At this point, we dropped a footnote — footnote 2 — which stated: "Although we had reversed counts 3 and 4, and hence the indeterminate 25-years-to-life terms imposed on them, this reversal required that the Penal Code section 654 stay on the indeterminate 25-years-to-life term on either count 1 or count 2 be vacated. (See In re Pope (2010) 50 Cal.4th 777, 784.)" (Meraz II at p. *13, fn. 2.)

Our disposition was: "The judgment is reversed, solely with respect to the sentence, and the matter is remanded for resentencing." (Meraz II at p. *15.)

E. Defendant's Second Resentencing.

On remand, defendant filed a written Romero motion. According to the motion, defendant had had a disadvantaged childhood, including domestic violence and drug abuse.
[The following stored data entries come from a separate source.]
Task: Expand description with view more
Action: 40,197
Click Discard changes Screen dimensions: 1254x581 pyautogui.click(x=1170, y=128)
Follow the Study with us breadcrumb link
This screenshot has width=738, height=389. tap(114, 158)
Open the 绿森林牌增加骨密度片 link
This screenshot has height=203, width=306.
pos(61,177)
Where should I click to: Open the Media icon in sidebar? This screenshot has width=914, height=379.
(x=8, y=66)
His strike priors, for robbery and mayhem, were fairly remote (1999 and 2004) and arose out of relatively mild misconduct on defendant's part. His current offenses were not serious or violent.
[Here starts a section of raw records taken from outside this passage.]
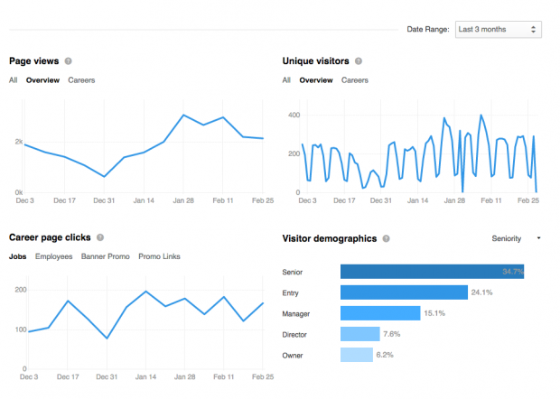Screen dimensions: 560x399
Task: Select All tab under Page views
Action: (x=14, y=80)
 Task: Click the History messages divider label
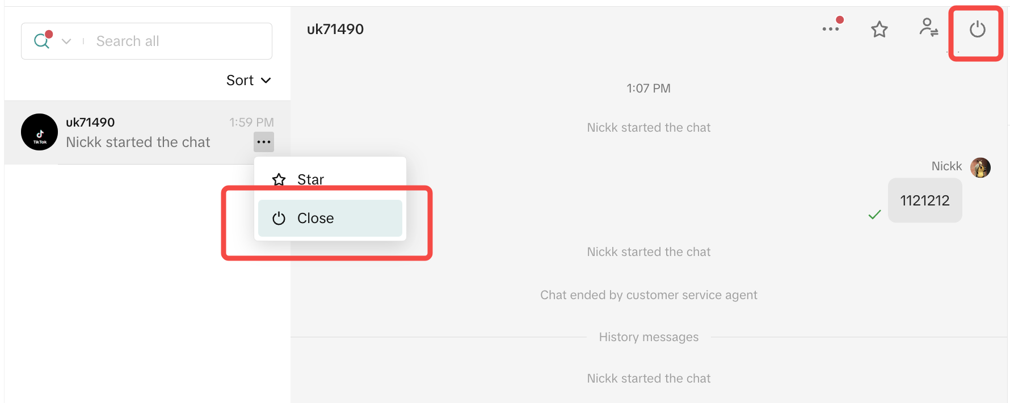click(649, 337)
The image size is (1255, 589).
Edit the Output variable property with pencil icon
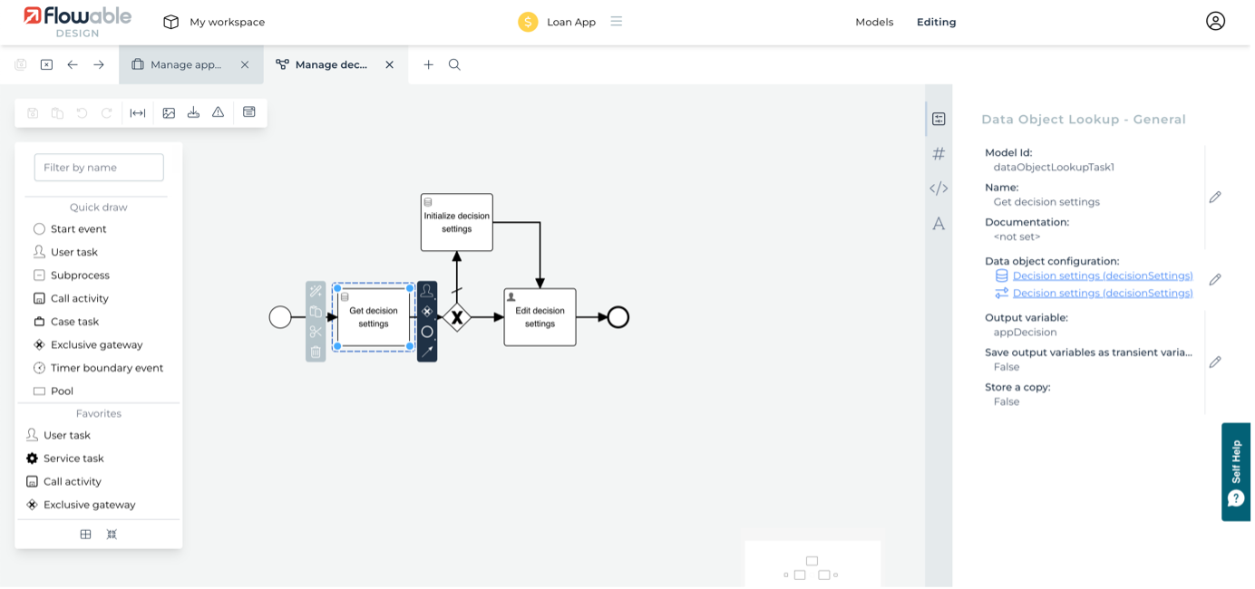[x=1216, y=362]
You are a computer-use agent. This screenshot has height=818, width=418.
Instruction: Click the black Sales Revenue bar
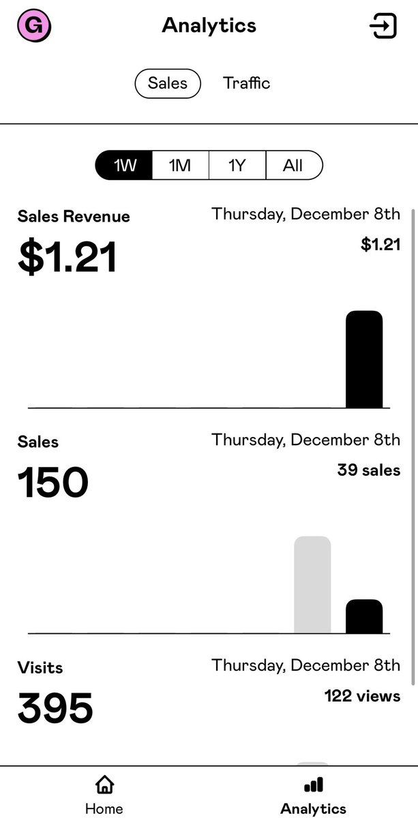coord(364,359)
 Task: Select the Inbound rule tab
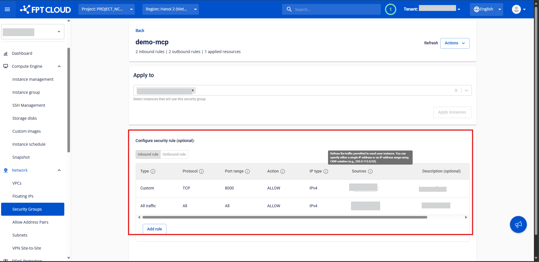coord(148,154)
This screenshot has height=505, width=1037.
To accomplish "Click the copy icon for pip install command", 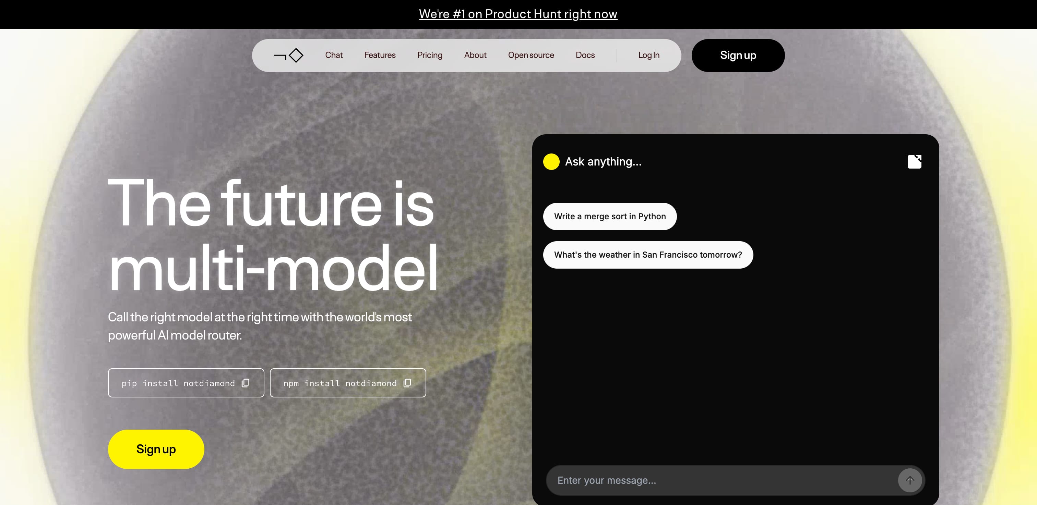I will click(247, 384).
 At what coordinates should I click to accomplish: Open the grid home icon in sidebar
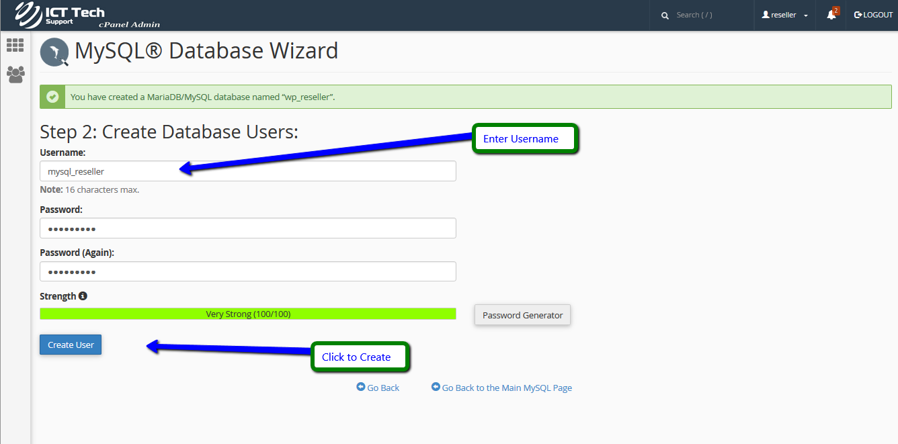15,45
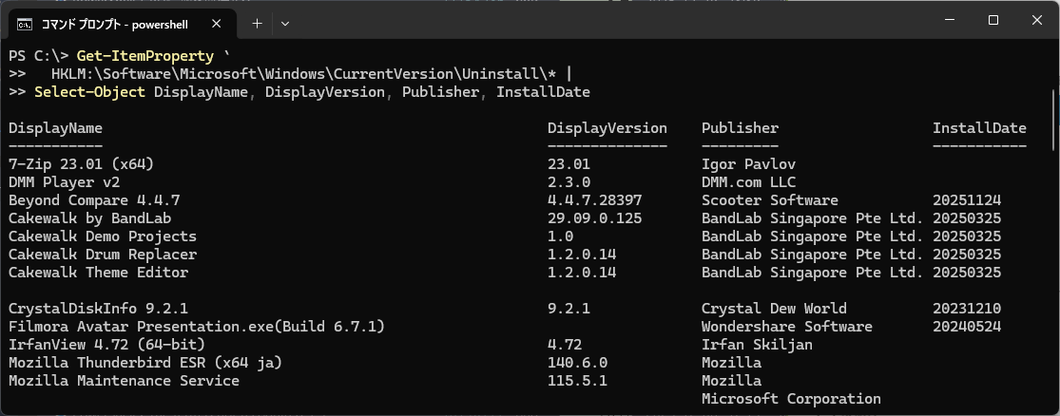Click the Select-Object cmdlet text
Viewport: 1060px width, 416px height.
tap(89, 92)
The factual statements made in the Romero motion were not supported by a declaration. However, the prosecution did not object or oppose the motion on that ground.

On remand, as far as the record reflects, defendant never filed a petition for resentencing pursuant to Proposition 36. Presumably this is because his conviction for possession of a firearm by a convicted felon was based on evidence that he held and carried a loaded revolver. In 2014, People v. White (2014) 223 Cal.App.4th 512 held that a defendant who was armed during the commission of unlawful possession of a firearm is disqualified from resentencing. (Id. at pp. 524-526.)

While in Pelican Bay State Prison, defendant had earned a general education diploma (GED). He had attended Narcotics Anonymous and Bible study classes.

While his second appeal was pending, defendant was released from prison and placed on post-release supervision. On December 29, 2014, he was granted early termination due to sustained good behavior. (See Pen. Code, § 3456, subd. (a).)

Meanwhile, defendant entered a one-year in-patient substance abuse recovery program. He then trained as an apprentice ironworker (apparently a fairly arduous process) while holding down other jobs. Ultimately, he obtained a job as an ironworker. He also started tattoo removal treatments.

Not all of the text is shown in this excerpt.